17 czerwca w Domu Spotkań z Historią w Warszawie odbyło się spotkanie z dr Mariuszem Sawą, poświęcone jego książce “Pociski jak paciorki różańca. Armia Krajowa i Bataliony Chłopskie wobec Ukraińców w Sahryniu i innych wsiach powiatu hrubieszowskiego 9–10 marca 1944 roku” wydaną przez Kolegium Europy Wschodniej. Spotkanie otworzył Piotr Tyma, publicysta, dziennikarz i wieloletni prezes Związku Ukraińców w Polsce, który przedstawił osobistą perspektywę na zbrodnie popełnione w Sahryniu i okolicznych wioskach na cywilach ukraińskich przez polskie podziemie. Tyma pokazał, że Chełmszczyzna była szczególnym pograniczem polsko-ukraińskim. Wyróżniała się przez wielki pod względem przenikania się obu narodów, ale z drugiej strony stała się miejscem gdzie II RP prowadziła przed II wojną na wyjątkową skalę akcję wynarodawiania Ukraińców poprzez represje inteligencji i polityków, zwalczanie ukraińskiej edukacji, przymusowe konwersje oraz rewindykację i niszczenie cerkwi.
Następnie o złożonej historii relacji polsko-ukraińskich rozmawiali z autorem i Piotrem Tymą, Adam Balcer, dyrektor programowy KEW i Izabella Chruślińska, publicystka, autorka książek o tematyce ukraińskiej.

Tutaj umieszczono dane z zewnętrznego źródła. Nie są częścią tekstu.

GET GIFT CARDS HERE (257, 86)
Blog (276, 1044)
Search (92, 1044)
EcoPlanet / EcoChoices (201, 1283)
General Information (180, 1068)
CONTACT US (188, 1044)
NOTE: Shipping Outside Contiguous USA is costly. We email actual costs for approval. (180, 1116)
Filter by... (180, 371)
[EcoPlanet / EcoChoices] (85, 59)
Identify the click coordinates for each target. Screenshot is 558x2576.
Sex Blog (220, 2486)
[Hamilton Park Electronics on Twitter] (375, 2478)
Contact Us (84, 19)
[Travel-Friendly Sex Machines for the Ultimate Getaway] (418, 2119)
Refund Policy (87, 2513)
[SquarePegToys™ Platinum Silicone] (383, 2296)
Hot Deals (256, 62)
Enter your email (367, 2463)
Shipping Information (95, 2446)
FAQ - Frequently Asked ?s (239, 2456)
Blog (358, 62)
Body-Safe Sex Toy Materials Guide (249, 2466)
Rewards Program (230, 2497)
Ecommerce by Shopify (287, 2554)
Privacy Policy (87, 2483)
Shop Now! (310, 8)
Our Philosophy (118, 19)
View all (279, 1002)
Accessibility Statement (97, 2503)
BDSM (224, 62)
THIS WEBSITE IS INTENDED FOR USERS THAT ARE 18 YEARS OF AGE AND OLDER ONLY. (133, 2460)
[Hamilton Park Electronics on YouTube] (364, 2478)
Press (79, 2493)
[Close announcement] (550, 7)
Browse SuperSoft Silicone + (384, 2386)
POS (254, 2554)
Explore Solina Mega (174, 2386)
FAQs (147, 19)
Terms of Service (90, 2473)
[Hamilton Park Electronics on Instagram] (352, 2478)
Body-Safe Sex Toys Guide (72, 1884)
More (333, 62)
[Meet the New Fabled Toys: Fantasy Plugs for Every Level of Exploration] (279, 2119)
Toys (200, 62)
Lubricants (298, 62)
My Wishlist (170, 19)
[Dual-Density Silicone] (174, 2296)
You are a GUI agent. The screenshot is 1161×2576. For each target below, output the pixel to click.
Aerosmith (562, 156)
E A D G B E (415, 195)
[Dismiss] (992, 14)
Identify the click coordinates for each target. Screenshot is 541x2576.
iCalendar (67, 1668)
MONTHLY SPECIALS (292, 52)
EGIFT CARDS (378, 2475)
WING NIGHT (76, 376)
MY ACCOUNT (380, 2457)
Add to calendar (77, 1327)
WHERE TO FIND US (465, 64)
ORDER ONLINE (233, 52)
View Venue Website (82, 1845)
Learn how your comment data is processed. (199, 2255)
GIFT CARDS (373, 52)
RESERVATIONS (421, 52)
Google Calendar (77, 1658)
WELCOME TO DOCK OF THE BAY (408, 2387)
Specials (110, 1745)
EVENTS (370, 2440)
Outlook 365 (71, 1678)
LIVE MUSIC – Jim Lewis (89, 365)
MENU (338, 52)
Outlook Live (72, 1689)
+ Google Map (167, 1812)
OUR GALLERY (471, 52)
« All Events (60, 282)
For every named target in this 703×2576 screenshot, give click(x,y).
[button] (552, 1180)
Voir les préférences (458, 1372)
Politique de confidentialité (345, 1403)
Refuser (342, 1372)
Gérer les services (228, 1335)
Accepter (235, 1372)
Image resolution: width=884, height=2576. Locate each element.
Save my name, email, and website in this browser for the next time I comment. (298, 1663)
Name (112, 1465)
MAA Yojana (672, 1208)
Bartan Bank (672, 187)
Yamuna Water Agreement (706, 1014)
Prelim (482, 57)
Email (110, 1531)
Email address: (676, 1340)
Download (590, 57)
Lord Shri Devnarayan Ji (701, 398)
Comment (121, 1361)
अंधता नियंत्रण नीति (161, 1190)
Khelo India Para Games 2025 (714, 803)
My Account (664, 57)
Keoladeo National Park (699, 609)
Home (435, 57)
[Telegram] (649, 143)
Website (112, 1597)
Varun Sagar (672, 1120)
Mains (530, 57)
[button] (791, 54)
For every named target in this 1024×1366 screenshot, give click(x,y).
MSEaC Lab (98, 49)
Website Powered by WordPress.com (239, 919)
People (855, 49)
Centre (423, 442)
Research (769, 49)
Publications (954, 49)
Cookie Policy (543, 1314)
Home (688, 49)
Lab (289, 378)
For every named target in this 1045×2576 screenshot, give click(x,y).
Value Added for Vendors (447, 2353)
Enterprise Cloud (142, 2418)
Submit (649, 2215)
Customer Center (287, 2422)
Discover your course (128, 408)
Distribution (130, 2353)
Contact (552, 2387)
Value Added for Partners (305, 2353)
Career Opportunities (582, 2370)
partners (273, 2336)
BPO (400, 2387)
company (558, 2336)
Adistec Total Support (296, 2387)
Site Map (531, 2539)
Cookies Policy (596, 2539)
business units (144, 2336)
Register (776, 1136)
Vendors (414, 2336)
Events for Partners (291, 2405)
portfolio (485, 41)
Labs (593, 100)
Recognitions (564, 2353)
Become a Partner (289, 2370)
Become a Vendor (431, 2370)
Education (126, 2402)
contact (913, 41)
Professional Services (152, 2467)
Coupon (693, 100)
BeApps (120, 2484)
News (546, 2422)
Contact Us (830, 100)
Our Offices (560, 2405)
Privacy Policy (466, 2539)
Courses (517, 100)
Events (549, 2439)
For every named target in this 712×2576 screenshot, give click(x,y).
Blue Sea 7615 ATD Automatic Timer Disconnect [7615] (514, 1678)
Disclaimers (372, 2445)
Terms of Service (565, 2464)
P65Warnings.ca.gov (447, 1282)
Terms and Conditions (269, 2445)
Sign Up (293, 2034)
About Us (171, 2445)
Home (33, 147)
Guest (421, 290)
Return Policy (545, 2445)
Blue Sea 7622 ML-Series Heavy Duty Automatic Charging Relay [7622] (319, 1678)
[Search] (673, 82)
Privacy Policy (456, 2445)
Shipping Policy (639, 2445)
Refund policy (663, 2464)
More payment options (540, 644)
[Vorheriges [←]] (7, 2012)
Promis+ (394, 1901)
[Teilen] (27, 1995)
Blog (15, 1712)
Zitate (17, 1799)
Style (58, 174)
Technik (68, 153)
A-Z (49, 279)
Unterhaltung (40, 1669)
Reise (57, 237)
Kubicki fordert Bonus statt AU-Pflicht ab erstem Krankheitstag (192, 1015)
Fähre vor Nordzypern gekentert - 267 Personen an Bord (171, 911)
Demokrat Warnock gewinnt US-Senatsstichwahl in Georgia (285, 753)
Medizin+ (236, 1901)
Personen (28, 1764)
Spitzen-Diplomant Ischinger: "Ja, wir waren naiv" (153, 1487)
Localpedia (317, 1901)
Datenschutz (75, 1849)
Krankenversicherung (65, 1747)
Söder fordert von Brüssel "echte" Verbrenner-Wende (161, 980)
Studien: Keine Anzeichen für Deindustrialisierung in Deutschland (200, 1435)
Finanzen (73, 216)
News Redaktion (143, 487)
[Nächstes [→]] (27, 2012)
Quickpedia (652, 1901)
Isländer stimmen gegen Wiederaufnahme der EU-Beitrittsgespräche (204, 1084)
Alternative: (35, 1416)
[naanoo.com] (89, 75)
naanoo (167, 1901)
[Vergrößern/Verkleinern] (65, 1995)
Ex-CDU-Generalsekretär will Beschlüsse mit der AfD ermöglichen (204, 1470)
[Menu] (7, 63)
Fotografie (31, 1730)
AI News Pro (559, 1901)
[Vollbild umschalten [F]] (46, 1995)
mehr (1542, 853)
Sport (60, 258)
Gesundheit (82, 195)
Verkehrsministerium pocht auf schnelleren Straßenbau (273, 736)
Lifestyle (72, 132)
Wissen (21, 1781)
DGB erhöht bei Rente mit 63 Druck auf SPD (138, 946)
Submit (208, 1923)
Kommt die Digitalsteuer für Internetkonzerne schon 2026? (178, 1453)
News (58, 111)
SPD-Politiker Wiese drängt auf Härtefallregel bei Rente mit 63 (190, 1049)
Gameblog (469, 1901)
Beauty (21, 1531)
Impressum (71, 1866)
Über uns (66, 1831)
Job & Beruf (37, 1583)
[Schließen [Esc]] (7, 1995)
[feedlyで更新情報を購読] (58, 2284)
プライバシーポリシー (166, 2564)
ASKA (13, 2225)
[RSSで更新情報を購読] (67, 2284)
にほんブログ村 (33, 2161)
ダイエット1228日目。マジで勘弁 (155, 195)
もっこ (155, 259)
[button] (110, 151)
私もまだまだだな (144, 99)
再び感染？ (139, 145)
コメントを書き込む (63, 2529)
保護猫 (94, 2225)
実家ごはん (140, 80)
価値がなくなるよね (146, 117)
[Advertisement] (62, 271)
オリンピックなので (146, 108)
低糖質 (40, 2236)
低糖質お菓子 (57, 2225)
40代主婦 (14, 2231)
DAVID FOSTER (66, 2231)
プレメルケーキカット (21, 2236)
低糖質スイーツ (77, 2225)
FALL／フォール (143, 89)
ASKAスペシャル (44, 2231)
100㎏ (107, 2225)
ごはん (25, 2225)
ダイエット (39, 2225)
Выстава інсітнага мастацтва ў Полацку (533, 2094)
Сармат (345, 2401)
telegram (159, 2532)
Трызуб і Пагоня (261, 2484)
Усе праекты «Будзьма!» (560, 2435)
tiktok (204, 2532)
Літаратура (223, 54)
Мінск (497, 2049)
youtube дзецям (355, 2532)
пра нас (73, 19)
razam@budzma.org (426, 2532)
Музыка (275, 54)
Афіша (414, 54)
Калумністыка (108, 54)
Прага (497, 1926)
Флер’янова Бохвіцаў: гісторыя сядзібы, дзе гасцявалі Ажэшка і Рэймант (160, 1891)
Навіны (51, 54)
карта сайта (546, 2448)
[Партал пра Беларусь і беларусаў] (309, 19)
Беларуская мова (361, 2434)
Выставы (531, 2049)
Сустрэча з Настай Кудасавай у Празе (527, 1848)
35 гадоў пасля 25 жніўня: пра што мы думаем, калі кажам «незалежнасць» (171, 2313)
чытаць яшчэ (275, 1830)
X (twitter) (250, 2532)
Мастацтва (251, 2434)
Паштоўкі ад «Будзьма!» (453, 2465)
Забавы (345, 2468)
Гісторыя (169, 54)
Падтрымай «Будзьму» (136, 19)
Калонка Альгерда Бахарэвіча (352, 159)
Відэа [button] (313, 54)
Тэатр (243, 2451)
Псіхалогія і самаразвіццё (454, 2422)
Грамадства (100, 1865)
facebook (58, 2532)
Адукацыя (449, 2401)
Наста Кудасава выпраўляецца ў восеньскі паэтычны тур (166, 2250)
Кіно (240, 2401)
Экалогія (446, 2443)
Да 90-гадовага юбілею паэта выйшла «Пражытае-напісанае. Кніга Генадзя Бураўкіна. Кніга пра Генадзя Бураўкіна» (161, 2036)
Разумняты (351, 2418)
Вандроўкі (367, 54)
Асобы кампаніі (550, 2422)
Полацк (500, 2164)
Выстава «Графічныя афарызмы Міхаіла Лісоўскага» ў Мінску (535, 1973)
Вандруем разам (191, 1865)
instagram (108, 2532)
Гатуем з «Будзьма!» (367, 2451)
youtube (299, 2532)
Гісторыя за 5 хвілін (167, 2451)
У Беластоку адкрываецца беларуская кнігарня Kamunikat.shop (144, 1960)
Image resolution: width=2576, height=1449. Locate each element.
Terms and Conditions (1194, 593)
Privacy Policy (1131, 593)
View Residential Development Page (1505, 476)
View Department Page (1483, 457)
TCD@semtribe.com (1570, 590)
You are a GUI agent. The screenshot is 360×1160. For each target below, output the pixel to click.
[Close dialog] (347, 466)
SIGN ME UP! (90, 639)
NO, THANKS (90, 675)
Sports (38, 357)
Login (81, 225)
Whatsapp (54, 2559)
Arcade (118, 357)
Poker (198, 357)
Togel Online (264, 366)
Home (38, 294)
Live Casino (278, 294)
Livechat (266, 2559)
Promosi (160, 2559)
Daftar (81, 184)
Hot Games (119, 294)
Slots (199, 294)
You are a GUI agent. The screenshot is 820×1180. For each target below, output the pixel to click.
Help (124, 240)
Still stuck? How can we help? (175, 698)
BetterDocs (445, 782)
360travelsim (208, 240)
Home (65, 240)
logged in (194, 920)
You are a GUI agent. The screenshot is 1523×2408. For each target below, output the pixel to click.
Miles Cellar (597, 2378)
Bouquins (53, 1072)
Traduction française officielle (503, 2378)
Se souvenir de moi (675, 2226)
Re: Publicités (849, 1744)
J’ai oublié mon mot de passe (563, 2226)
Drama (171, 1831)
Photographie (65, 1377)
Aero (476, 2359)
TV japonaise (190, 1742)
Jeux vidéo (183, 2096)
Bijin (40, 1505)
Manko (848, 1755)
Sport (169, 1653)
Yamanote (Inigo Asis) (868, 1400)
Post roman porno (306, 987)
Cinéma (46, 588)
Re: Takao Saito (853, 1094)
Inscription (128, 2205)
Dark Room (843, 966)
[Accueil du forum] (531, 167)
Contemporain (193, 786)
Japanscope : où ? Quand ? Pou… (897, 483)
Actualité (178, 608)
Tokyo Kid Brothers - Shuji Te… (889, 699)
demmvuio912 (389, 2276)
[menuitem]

“Co spowodowało, że w Sahryniu zabijano? Nie potrafię w pełni wyjaśnić. Tak samo nie do końca wiem, jakimi słowami nazwać to, co się wydarzyło – towarzyszy mi też obawa o niesprawiedliwe posądzenie, że ofiary jednej zbrodni uznaję za „gorsze” od innych” pisze autor w swojej książce. Podczas spotkania Mariusz Sawa przybliżył historię powstania książki i zaprezentował wyniki swoich badań. Odpowiedział także wyczerpująco na liczne pytania publiczności dotyczące przyczyn, przebiegu i konsekwencji zbrodni w Sahryniu i okolicach. Uczestnicy spotkania docenili empatię i warsztat autor i jego umiejętność unikania prostych, biało-czarnych ocen przede wszystkim dzięki obywatelskiej narracji przyjmującej perspektywę lokalną i indywidualną zamiast narodowej.
Izabella Chruślińska podkreśliła znaczenie książki dla debaty publicznej w Polsce: “To jest historia mojego kraju. Ofiary z Sahrynia były obywatelami Rzeczpospolitej. Chciałabym, żeby państwo polskie zajęło się miejscami ważnymi dla naszych dziejów, takimi jak groby ofiar zbrodni dokonanych przez polskie podziemie”. Jak stwierdziła Chruślińska najważniejsze, żebyśmy pamiętali, że ofiary należały do narodowości ukraińskiej, ale równocześnie były obywatelami RP.